Records are permanently deleted when they exceed the retention window. Export any records you need for long-term archival before they age out. Enterprise plans with unlimited retention still benefit from the hourly cleanup job to remove orphaned records.
Compliance
The audit log is designed with compliance requirements in mind:
- Append-only — audit records cannot be modified or deleted through the application. Only the automated retention cleanup removes expired records.
- Identity-linked — every connection and activity event is tied to a specific user identity, providing a clear chain of accountability.
- Policy-versioned — connection records capture the exact policy version enforced, so you can reconstruct what access controls were active during any session.

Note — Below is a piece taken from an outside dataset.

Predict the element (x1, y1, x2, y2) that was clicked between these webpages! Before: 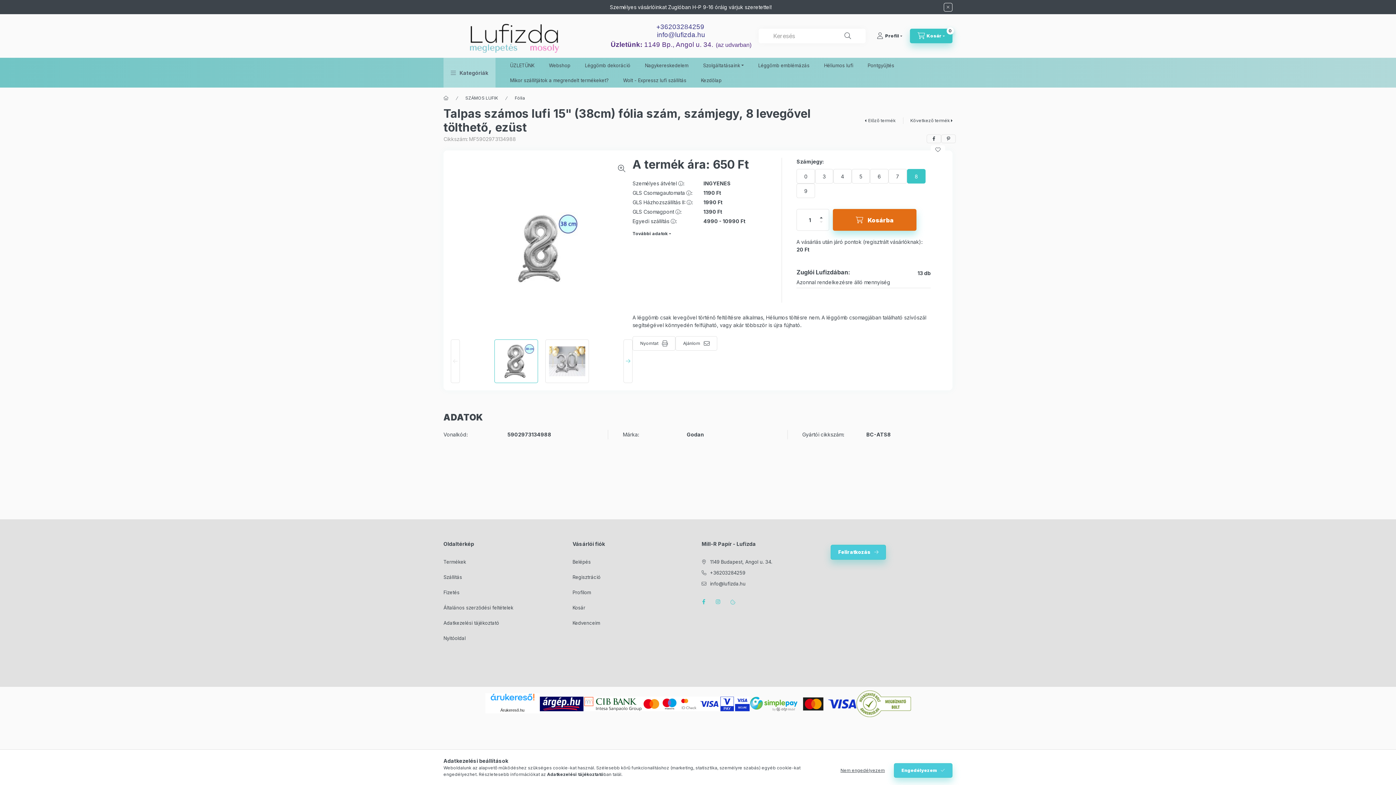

- Organization-scoped — audit data is strictly isolated to each organization. Members of one organization cannot view another organization's audit records.
- Configurable retention — retention periods align with your compliance requirements, from 7-day windows for development to unlimited retention for regulated environments.
For organizations subject to SOC 2, HIPAA, or similar frameworks, the audit log provides the connection-level visibility and administrative action tracking needed to demonstrate access control enforcement and change management.